When the hot-spare node is used to replace an existing node, the system attempts to find a spare node that matches the configuration of the replaced node perfectly. However, if a perfect match does not exist, the system continues the configuration check until a matching criteria is found. The following criteria is used by the system to determine suitable hot-spare nodes:

Criteria that requires an exact match
  • Memory capacity
  • Fibre Channel port ID
  • Compression support
  • Site
Criteria that is recommended to match, but can be different
  • Hardware type
  • CPU count
  • Number of Fibre Channel ports

If the criteria are not the same for both, the system uses lower criteria until the minimal configuration is found. For example, if the Fibre Channel ports do not match exactly but all the other required criteria match, then the hot-spare node can still be used. The minimal configuration that the system can use as a hot-spare node includes identical memory, site, Fibre Channel port ID, and, if applicable, compression settings.

Note:

IBM SAN Volume Controller systems continue to support multiple I/O groups on long-term support releases. FlashSystem grid can be used to scale out a storage system.

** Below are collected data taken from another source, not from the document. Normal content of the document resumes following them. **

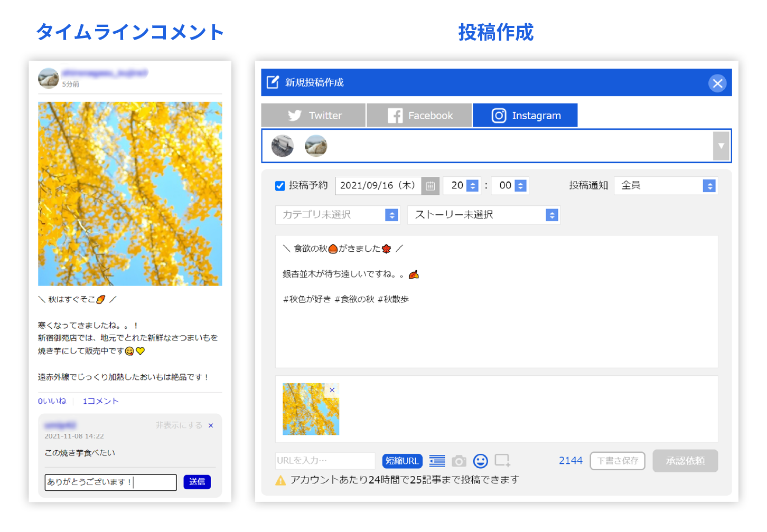Remove the attached ginkgo image thumbnail
Screen dimensions: 767x532
pos(332,390)

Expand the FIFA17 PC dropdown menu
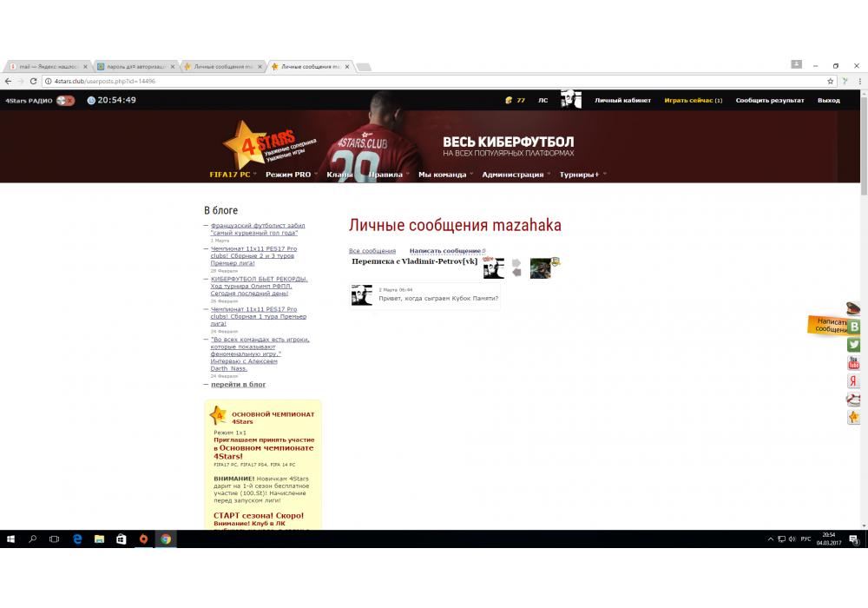(x=231, y=175)
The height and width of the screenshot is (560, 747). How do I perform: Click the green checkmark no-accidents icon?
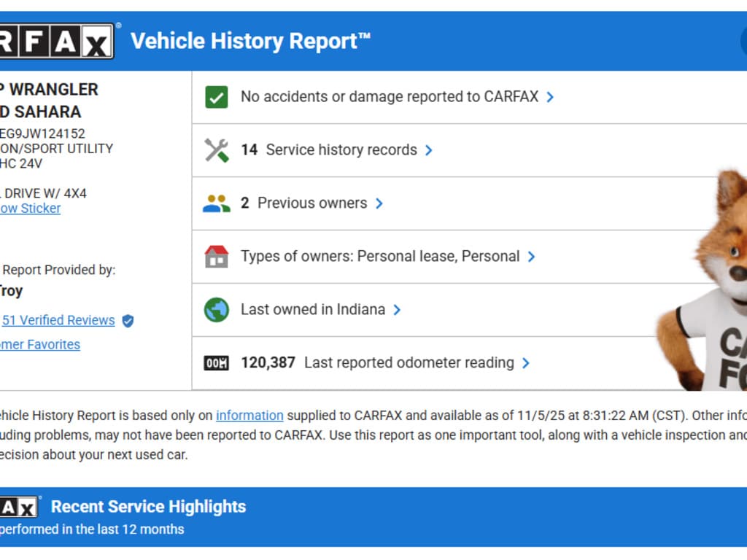pos(217,97)
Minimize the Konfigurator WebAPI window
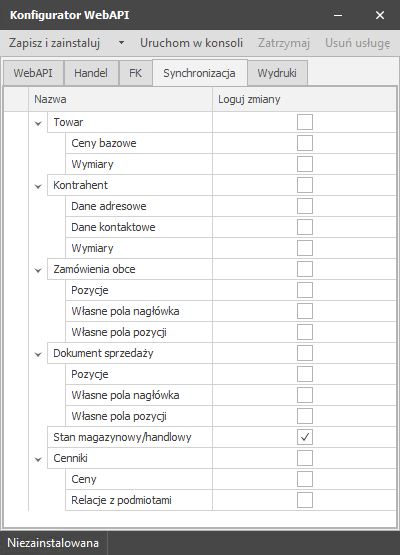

If the nodes on the system support and are licensed to use encryption, the hot-spare node must also support and be licensed to use encryption. For enhanced stretched configurations, hot-spare nodes must be assigned to a specific site. If a node fails on a particular site, the hot-spare node that is assigned to that site is used if it is a suitable replacement. If you are using standard configuration for a stretched system, you must update to an enhanced stretched system to use hot-spare nodes. In a standard stretched configuration, hot-spare nodes can be selected from the wrong site that overloads inter-system links and causes performance issues.

If an adapter PCI slot location on the spare node does not match the active nodes, an active node cannot be replaced by a spare node by using the swapnode command. If the user encounters the error CMMVC9261E, it means that the command failed because the specified node does not have a status of candidate. It is recommended to have adapters in the same slot for spare nodes and the active node for swapnode replace command to work.

When the online spare node is put into the Service state, it is immediately removed back to spare and 5 minutes later rejoin as online spare, in the cluster. Instead of putting the online spare into service, wait for the original to come back or remove the online spare and then perform their maintenance.

Adding hot-spare nodes by using the command-line interface

To add a spare node to the system, enter the following command, where panel_name is the name of the node that is displayed in the service assistant or in the output of lsnodecandidate command.
addnode -panelname panel_name -spare
For enhanced stretched configurations, use the following command to specify the name and site location of the spare node.
addnode -panelname panel_name -spare -site site_id